* LISTE DES TÂCHES
a: Recopiez le passage du texte sur les attentes alimentaires des consommateurs, en commençant par "La segmentation par" et en poursuivant jusqu'à "et en Allemagne.".
b: Répondez aux questions suivantes à partir du texte sur les attentes alimentaires des consommateurs.
(i) Quelle proportion des produits relève de la sophistication ?
(ii) Quelle fonction occupe Pascale Grelot-Girard ?
(iii) Selon Xavier Terlet, à quoi les petits plaisirs sont-ils liés davantage qu'à la créativité, au fun et au haut de gamme ?

* TEXTE PRÉSENTÉ
=====
La segmentation par thèmes et le croisement avec le niveau d'intérêt des consommateurs fournissent des résultats plus subtils: la variété des sens (axe plaisir) concerne plus d'un produit sur quatre, mais correspond à une attente moyenne des consommateurs, alors que la sophistication (18,9% des produits) atteint un niveau d'attente supérieur à la moyenne (petits plaisirs, authenticité, terroir), surtout en France et en Allemagne.
La naturalité, très demandée
Pascale Grelot-Girard, directrice du département consumer de TNS Sofres, dégage trois résultats majeurs: «L'alimentation est, pour les consommateurs, un plaisir, une nécessité et un moyen de prévenir les problèmes de santé. » Xavier Terlet, président d'XTC World Innovation, s'interroge: « L'offre plaisir correspond à une forte attente. Mais les leviers utilisés par les industriels sont-ils les bons? Les consommateurs souhaitent des petits plaisirs que l'on peut s'offrir, et ces petits plaisirs sont liés à l'authenticité des produits plus qu'à la créativité, au fun et, plus encore, au haut de gamme. Ceci s'observe dans la quasi-totalité des pays. On peut donc s'interroger sur la pertinence de l'image haut de gamme, voire luxueuse, de l'alimentation française à l'export. »
=====
* DONNÉES

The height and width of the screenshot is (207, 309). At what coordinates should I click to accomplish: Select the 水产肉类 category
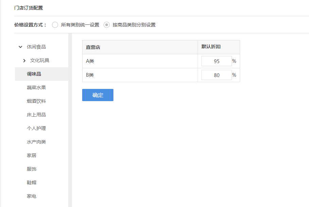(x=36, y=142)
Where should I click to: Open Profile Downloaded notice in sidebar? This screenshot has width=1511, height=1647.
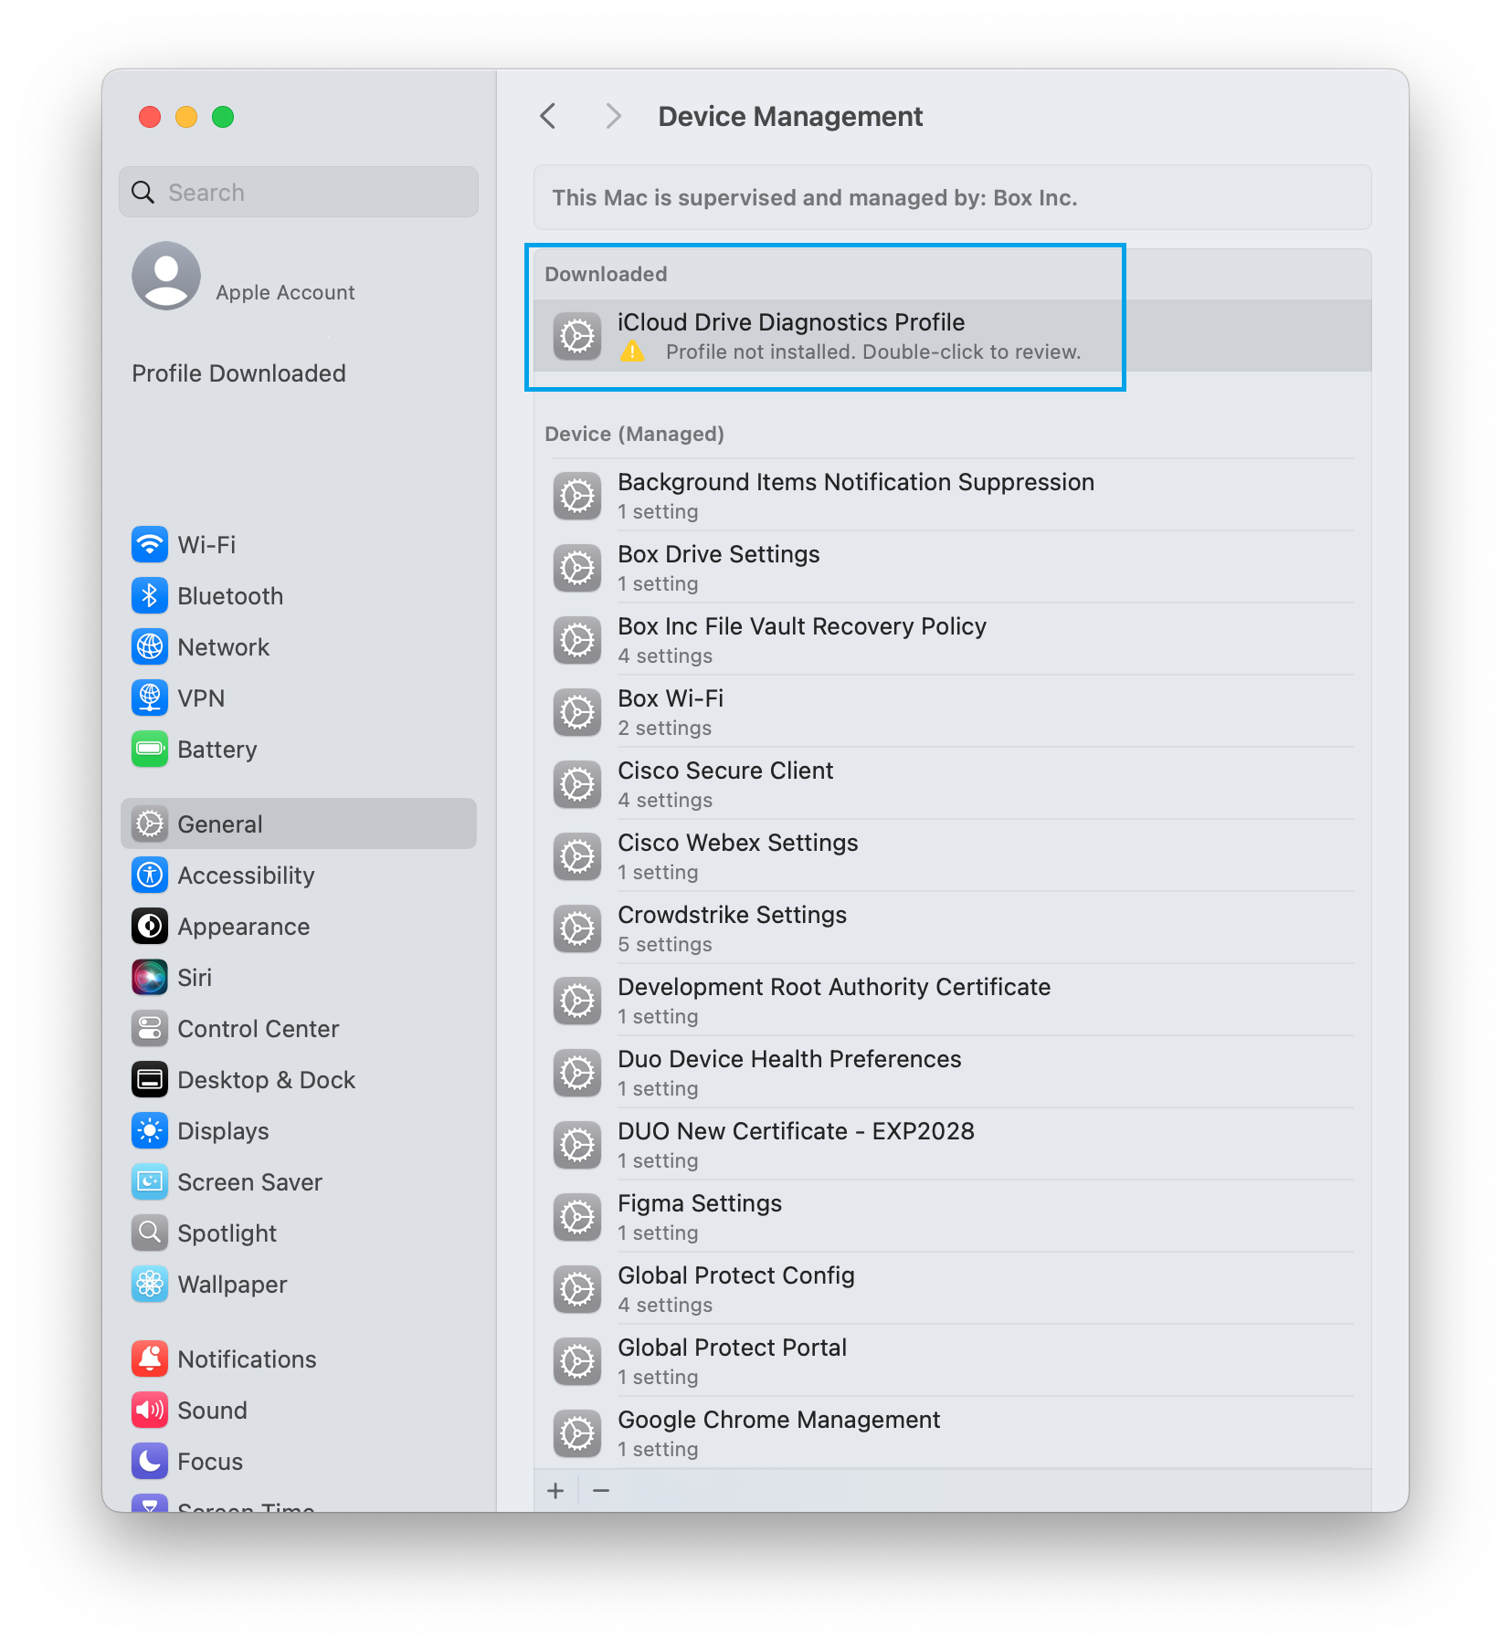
=====
* RÉPONSES PAR TÂCHE
a:
La segmentation par thèmes et le croisement avec le niveau d'intérêt des consommateurs fournissent des résultats plus subtils: la variété des sens (axe plaisir) concerne plus d'un produit sur quatre, mais correspond à une attente moyenne des consommateurs, alors que la sophistication (18,9% des produits) atteint un niveau d'attente supérieur à la moyenne (petits plaisirs, authenticité, terroir), surtout en France et en Allemagne.

b:
(i) La sophistication concerne 18,9 % des produits.
(ii) Pascale Grelot-Girard est directrice du département consumer de TNS Sofres.
(iii) Les petits plaisirs sont liés à l'authenticité des produits.